*SELECTED EXCERPT*:
-- START --

2.3. Surface Characterization of the Sensitive Membrane

The structural analysis of the sensitive membrane was performed by Fourier transform infrared (FTIR) and X-ray diffraction (XRD) spectroscopies and surface microstructure characterization by atomic force microscopy (AFM) and scanning electron microscopy (SEM).

FTIR analyses were carried out using an attenuated total reflectance Fourier transform infrared spectroscopy (ATR-FTIR Perkin-Elmer). The spectra were recorded at room temperature in the range of 500–4000 cm⁻¹ with a resolution of 2 cm⁻¹. The Spectrum Suite ES software was used for FTIR data treatment.

-- END --

*Entries on finding words and elements*:
-- START --

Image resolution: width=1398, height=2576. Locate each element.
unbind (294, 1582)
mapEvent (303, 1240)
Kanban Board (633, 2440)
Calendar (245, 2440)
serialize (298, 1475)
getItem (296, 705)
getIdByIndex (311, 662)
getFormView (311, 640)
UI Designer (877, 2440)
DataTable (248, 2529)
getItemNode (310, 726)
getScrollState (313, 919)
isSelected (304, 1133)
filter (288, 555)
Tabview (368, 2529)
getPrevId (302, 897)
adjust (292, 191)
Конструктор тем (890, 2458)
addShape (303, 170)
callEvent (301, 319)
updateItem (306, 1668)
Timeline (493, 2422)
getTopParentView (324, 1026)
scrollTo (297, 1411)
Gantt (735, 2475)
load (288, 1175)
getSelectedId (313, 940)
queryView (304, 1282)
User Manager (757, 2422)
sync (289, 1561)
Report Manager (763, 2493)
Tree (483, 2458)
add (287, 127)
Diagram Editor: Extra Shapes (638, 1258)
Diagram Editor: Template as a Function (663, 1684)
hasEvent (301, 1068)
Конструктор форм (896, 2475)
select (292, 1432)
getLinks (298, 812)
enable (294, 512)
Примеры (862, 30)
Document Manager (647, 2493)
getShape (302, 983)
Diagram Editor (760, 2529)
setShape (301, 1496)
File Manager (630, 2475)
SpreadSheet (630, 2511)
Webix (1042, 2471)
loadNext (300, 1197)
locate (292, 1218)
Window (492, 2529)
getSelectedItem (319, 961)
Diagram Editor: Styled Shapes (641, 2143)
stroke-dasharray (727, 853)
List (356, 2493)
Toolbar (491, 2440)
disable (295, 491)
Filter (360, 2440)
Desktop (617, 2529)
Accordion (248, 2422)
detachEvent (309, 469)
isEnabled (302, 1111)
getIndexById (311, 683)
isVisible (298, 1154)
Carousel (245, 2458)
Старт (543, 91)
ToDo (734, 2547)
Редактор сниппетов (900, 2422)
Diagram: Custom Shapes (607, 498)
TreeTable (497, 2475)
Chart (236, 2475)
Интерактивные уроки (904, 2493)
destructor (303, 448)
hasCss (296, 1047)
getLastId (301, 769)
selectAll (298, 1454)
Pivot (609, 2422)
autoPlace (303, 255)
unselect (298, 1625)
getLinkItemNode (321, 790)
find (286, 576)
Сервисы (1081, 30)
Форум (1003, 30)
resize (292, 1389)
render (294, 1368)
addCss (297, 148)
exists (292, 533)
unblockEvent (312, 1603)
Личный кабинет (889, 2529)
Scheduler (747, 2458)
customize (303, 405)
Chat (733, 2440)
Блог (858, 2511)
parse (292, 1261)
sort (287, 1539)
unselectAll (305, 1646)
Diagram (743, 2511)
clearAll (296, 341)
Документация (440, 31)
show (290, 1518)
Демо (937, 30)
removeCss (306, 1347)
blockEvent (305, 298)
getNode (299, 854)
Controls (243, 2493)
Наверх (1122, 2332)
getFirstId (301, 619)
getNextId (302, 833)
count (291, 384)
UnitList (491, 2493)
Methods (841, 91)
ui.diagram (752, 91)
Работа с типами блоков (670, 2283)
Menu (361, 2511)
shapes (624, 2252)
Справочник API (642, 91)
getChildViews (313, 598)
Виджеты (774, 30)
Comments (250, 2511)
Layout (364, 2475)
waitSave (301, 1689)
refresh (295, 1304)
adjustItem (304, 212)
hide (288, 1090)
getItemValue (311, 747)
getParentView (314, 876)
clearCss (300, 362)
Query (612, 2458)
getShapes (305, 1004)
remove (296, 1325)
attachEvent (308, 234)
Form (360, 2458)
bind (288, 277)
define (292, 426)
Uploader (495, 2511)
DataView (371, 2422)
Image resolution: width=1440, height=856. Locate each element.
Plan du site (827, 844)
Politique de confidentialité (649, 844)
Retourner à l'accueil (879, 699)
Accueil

-- END --

*WORK TO COMPLETE*:
**1.** In two sentences, what does the membrane characterization excerpt say?
**2.** Could you reproduce only the records between the lines holding "queryView (304, 1282)" and "Примеры (862, 30)", inclusive, changing "Diagram Editor" to "Diagram Designer" and leaving everything else as is?

*THE SOLUTIONS*:
**1.** The structure of the sensitive membrane was analyzed with FTIR and XRD, and its surface microstructure with AFM and SEM. FTIR spectra were recorded by ATR-FTIR at room temperature over 500–4000 cm⁻¹ at a resolution of 2 cm⁻¹, and the data were treated with Spectrum Suite ES software.

**2.**
queryView (304, 1282)
User Manager (757, 2422)
sync (289, 1561)
Report Manager (763, 2493)
Tree (483, 2458)
add (287, 127)
Diagram Designer: Extra Shapes (638, 1258)
Diagram Designer: Template as a Function (663, 1684)
hasEvent (301, 1068)
Конструктор форм (896, 2475)
select (292, 1432)
getLinks (298, 812)
enable (294, 512)
Примеры (862, 30)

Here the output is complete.